Un caso frequente: il browser parte, ma l’errore compare solo su aggiornamento o ripristino
Qui il pattern è diverso: la navigazione quotidiana funziona, ma il messaggio 3 0x800706B5 emerge quando Edge prova a verificare la versione, aggiornarsi o ripristinare componenti interni. Il punto non è il rendering delle pagine, ma il canale di manutenzione del software.
In questo scenario il controllo più utile è aprire la pagina Informazioni su Microsoft Edge e osservare se il controllo aggiornamenti resta bloccato, fallisce subito o scarica ma non installa. Questo dettaglio orienta la diagnosi: errore immediato = blocco locale o servizio; errore dopo download = file corrotti o permessi; errore intermittente = interferenza esterna, spesso sicurezza o rete.
Se il problema nasce solo durante il download dell’update, verifica anche proxy, DNS aziendale e filtri di rete. Edge dipende da endpoint Microsoft che possono essere alterati da proxy trasparenti, ispezione TLS o regole di uscita troppo strette. In un ambiente filtrato, non è raro che il browser sembri “rotto” quando in realtà non riesce a raggiungere l’infrastruttura di distribuzione degli aggiornamenti.
nslookup msedge.api.cdp.microsoft.com
curl -I https://msedge.api.cdp.microsoft.com
Se il DNS risolve male o la richiesta HTTPS non completa la negoziazione, il problema non è nel browser ma nella catena di rete. A quel punto ha più senso verificare proxy, certificati intercettati e policy di uscita, prima di reinstallare Edge.
Ripristino del profilo senza perdere tutto
Se la diagnosi punta al profilo, non serve azzerare ogni dato. Un ripristino intelligente parte dai componenti che più spesso si corrompono: cache, sessioni, estensioni e preferenze locali. I segnalibri e le password sincronizzate di solito non sono il primo bersaglio, quindi conviene preservare ciò che ha valore operativo.
- Esporta o sincronizza i dati importanti se non lo sono già.
- Rinomina la cartella del profilo, non eliminarla.
- Apri Edge e verifica se il problema scompare.
- Riporta dentro i dati uno alla volta, se necessario, per capire quale componente reintroduce il difetto.
Questa metodologia è più lenta di un reset totale, ma evita di perdere il contesto utente e soprattutto ti dice quale pezzo era guasto. In troubleshooting serio, la differenza tra “riparte” e “ho capito perché si rompe” è quella che ti fa risparmiare il secondo ticket.
Controlli finali: come capire se hai chiuso davvero il problema
Dopo la correzione, non fermarti al semplice avvio del browser.
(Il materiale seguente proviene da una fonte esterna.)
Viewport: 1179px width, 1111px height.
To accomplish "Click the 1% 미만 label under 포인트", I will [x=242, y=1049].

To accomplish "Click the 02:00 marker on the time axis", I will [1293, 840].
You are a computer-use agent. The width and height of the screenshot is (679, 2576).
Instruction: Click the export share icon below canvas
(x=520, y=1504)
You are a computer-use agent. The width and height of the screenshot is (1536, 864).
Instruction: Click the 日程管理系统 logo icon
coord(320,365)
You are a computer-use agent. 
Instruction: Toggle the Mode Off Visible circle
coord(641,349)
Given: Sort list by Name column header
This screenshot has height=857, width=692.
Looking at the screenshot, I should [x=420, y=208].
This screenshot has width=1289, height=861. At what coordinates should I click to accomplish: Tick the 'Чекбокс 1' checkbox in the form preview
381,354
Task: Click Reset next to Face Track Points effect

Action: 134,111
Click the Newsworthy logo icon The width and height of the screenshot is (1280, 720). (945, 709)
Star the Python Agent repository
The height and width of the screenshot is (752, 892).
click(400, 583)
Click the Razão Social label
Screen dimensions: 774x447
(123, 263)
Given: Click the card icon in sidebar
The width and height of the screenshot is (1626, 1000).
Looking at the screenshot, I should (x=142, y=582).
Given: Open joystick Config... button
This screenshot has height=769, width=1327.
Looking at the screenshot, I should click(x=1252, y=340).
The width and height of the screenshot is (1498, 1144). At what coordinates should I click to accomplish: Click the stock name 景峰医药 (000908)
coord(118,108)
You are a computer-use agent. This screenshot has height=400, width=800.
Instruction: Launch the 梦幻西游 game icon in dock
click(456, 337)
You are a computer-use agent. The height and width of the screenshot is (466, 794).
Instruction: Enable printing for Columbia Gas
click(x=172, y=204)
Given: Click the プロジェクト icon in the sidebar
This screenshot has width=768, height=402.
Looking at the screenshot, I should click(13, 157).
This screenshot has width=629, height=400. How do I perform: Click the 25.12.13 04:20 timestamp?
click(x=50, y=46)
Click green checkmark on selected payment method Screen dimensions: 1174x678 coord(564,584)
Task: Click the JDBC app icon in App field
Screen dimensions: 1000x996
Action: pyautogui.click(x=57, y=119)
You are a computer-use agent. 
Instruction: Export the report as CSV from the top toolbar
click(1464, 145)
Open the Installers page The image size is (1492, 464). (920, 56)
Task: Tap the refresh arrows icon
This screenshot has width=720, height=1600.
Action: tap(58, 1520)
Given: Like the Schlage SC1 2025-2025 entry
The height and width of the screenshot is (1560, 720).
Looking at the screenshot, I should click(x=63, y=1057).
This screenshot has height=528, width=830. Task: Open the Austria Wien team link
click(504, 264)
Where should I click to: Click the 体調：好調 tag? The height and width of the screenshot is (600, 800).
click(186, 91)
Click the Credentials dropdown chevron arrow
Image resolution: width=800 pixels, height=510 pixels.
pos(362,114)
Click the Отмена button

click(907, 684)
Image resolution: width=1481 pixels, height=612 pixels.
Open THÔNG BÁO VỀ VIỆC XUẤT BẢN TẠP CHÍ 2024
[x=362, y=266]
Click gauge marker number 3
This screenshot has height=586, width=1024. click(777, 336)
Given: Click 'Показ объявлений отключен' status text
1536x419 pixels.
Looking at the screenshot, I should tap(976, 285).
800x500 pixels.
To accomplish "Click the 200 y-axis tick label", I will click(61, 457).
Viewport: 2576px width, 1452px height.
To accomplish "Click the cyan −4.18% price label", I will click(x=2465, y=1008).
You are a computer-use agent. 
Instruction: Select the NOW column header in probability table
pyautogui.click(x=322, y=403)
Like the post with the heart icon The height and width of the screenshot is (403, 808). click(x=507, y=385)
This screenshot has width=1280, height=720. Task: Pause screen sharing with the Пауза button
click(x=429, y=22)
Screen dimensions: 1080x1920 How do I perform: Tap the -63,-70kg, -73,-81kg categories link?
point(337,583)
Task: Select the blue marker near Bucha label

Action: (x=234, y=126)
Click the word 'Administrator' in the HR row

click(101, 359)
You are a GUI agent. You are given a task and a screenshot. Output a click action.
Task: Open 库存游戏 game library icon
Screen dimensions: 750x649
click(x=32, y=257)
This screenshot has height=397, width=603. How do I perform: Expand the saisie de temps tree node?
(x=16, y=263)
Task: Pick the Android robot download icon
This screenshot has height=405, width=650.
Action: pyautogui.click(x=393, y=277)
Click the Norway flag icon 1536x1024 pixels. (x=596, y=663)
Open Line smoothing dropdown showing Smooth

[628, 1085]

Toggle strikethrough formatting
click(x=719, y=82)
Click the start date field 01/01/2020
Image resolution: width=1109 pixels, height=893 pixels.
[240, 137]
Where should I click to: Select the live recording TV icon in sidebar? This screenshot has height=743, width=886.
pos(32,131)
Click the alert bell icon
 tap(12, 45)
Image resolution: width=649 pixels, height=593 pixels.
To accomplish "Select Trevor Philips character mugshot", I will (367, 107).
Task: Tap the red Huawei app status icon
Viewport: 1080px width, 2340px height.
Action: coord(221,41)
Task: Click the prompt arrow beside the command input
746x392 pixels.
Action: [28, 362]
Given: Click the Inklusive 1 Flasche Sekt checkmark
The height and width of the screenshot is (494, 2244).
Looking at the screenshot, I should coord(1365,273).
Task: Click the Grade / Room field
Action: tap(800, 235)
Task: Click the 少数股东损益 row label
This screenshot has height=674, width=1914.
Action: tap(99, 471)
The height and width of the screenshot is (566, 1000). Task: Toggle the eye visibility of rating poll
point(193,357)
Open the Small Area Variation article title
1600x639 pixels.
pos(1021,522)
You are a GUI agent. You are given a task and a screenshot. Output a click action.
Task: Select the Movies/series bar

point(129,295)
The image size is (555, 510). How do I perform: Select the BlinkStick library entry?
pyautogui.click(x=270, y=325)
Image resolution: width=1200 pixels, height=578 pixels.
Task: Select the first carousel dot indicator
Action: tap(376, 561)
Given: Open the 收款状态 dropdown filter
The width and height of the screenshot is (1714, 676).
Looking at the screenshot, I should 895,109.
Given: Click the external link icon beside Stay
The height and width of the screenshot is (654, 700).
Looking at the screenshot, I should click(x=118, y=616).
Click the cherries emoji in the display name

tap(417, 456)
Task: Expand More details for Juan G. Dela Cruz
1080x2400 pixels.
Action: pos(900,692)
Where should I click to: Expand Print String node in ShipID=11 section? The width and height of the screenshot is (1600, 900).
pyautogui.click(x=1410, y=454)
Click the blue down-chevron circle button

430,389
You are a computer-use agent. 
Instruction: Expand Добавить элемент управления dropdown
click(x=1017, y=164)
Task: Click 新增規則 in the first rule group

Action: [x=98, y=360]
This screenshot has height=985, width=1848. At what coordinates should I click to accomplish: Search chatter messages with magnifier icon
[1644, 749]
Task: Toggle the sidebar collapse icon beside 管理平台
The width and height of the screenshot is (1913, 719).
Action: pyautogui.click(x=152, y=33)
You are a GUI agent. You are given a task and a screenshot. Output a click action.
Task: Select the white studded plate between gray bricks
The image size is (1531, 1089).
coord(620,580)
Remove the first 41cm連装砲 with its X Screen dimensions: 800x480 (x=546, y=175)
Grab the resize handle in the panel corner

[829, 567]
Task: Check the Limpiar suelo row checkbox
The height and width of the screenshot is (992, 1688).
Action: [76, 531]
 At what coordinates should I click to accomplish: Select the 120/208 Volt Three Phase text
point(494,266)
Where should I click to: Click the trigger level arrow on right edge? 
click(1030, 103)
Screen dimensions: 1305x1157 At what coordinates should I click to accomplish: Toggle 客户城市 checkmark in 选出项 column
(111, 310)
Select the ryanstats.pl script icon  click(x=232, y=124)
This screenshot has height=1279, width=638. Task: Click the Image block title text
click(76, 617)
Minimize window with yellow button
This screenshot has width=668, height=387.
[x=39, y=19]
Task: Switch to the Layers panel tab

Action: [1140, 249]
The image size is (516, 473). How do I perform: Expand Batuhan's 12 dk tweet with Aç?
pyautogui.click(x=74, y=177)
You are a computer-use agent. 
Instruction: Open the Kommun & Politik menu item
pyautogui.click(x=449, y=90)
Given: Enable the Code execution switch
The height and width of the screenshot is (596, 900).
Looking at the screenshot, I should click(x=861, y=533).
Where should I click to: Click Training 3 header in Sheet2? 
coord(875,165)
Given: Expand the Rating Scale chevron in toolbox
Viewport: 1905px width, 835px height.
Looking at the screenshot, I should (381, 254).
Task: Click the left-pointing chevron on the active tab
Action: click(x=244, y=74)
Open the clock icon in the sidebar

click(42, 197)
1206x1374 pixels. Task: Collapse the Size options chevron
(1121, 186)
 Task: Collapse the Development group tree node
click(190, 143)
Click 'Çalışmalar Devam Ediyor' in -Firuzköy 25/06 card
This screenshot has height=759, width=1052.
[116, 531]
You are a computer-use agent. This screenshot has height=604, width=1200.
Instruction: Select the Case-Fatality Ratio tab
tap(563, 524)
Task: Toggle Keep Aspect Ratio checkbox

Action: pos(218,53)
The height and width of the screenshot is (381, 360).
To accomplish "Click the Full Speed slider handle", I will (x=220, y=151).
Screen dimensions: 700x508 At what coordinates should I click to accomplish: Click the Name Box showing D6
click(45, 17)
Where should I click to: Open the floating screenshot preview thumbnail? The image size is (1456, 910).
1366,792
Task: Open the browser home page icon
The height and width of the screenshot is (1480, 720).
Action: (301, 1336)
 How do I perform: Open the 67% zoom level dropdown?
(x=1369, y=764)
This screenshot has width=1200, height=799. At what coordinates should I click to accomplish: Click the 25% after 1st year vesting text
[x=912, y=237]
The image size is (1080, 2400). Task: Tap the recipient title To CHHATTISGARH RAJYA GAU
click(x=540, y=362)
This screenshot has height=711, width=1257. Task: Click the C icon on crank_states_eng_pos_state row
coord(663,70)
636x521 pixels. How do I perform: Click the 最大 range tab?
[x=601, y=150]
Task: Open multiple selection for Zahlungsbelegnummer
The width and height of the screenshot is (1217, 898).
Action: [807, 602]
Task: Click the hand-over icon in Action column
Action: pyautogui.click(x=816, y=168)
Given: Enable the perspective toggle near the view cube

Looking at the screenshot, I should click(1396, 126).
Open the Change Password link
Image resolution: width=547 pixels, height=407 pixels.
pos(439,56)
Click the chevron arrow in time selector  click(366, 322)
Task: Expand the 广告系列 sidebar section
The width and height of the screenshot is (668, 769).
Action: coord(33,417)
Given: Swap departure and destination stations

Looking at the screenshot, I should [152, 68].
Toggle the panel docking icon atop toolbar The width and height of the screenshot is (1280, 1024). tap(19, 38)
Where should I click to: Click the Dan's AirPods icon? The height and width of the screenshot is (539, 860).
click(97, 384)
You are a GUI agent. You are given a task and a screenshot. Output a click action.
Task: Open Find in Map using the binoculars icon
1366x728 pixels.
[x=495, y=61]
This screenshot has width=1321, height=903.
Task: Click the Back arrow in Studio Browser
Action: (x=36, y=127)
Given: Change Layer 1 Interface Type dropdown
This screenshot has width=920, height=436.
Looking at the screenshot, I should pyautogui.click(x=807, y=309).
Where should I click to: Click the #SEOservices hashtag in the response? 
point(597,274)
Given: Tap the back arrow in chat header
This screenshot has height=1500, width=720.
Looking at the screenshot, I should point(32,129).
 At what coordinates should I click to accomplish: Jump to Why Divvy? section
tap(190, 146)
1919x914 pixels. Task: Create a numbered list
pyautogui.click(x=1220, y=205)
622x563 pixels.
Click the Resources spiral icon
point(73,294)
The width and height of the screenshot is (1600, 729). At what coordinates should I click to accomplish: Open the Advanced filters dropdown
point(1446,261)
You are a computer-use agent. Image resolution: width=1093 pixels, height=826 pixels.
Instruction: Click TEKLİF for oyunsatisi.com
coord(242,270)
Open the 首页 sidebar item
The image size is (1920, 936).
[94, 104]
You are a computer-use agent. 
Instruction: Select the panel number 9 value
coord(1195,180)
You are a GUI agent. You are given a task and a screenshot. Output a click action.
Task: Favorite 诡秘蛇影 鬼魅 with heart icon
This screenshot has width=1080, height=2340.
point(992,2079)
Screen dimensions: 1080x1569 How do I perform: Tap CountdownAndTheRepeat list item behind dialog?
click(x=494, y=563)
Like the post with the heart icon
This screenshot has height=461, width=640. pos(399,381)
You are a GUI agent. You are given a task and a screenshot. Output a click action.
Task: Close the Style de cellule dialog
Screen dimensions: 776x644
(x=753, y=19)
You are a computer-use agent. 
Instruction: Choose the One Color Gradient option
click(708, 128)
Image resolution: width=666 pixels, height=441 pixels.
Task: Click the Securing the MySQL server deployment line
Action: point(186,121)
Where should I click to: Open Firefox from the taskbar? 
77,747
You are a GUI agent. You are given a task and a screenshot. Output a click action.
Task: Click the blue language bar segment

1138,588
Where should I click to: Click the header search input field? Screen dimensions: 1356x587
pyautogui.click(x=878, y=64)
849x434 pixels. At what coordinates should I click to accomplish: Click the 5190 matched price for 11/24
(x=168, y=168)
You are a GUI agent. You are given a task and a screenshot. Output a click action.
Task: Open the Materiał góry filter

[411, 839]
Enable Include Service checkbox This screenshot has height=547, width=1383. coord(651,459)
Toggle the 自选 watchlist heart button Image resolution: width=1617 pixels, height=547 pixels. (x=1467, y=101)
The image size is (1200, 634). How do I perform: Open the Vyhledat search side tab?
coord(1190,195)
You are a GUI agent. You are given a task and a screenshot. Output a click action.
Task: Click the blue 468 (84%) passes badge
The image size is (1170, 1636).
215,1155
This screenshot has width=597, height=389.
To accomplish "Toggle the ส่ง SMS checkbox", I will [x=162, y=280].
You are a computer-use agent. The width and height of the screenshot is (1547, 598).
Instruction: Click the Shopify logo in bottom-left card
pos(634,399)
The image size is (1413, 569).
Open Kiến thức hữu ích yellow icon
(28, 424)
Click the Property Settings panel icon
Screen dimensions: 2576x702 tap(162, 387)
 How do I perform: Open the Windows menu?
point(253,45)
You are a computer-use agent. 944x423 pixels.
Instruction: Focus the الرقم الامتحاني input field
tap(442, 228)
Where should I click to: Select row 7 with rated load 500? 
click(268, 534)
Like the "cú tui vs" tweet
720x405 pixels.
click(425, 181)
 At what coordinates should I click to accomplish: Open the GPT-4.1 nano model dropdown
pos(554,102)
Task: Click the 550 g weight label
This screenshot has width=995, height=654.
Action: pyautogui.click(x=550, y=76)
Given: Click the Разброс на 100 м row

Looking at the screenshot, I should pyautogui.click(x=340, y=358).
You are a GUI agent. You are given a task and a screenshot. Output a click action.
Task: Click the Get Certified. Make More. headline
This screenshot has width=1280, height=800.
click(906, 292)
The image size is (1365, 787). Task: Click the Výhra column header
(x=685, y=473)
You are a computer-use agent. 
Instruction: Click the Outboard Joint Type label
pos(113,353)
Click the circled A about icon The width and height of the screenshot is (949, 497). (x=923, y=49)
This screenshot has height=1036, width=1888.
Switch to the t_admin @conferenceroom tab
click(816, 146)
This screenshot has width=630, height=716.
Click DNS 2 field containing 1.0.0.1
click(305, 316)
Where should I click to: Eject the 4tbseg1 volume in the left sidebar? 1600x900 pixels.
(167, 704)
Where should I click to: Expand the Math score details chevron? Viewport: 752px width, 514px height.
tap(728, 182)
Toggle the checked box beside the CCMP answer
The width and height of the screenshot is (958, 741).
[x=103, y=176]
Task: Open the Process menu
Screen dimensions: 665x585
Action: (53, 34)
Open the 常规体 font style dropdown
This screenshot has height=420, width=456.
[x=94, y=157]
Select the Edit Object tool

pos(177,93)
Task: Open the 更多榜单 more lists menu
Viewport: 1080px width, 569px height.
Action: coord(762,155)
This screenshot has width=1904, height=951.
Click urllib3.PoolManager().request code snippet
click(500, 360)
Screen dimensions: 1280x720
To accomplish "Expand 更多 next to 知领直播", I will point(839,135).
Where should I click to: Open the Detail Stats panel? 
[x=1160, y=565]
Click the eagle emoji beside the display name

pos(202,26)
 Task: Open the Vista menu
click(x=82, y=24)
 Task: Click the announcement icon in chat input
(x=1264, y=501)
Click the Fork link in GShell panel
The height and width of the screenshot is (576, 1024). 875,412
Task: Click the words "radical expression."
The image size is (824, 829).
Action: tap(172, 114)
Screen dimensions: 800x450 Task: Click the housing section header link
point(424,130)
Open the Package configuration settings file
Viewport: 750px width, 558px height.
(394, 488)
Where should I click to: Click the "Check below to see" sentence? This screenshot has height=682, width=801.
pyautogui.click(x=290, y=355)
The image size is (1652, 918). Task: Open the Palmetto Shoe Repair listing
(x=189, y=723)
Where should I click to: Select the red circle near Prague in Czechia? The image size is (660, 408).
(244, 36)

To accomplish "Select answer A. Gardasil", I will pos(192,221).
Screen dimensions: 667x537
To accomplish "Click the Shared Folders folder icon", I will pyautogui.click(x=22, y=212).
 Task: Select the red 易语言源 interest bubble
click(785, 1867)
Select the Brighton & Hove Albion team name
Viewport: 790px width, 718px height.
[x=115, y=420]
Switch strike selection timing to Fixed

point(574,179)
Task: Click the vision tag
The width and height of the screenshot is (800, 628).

La verifica minima deve includere almeno tre punti: apertura di Edge senza errore, accesso alla pagina di aggiornamento senza eccezioni e test su una navigazione reale con il profilo interessato.
- Apri Edge e controlla che non compaia più il codice 3 0x800706B5.
- Vai su edge://settings/help e verifica che il controllo versione si completi.
- Apri una pagina standard e una pagina autenticata, così distingui un problema generale da uno legato alla sessione.
- Controlla il Visualizzatore eventi se il guasto si ripresenta, perché il timestamp ti dirà se l’errore è davvero sparito o solo mascherato.
Se hai rinominato il profilo e il browser funziona, tieni la cartella vecchia per un periodo breve prima di cancellarla. Il rollback in questo caso è semplice: chiudi Edge, rimuovi il profilo nuovo e ripristina la cartella precedente rinominandola nel nome originale. Non è elegante, ma è il modo più sicuro per evitare perdita di dati inutili.
Assunzione operativa: il sistema è Windows recente, Edge è installato in modo standard e l’errore non deriva da una compromissione grave del sistema operativo; se emergono eventi di sicurezza, proxy o update falliti, la diagnosi va spostata su quei livelli prima di qualsiasi reinstallazione completa.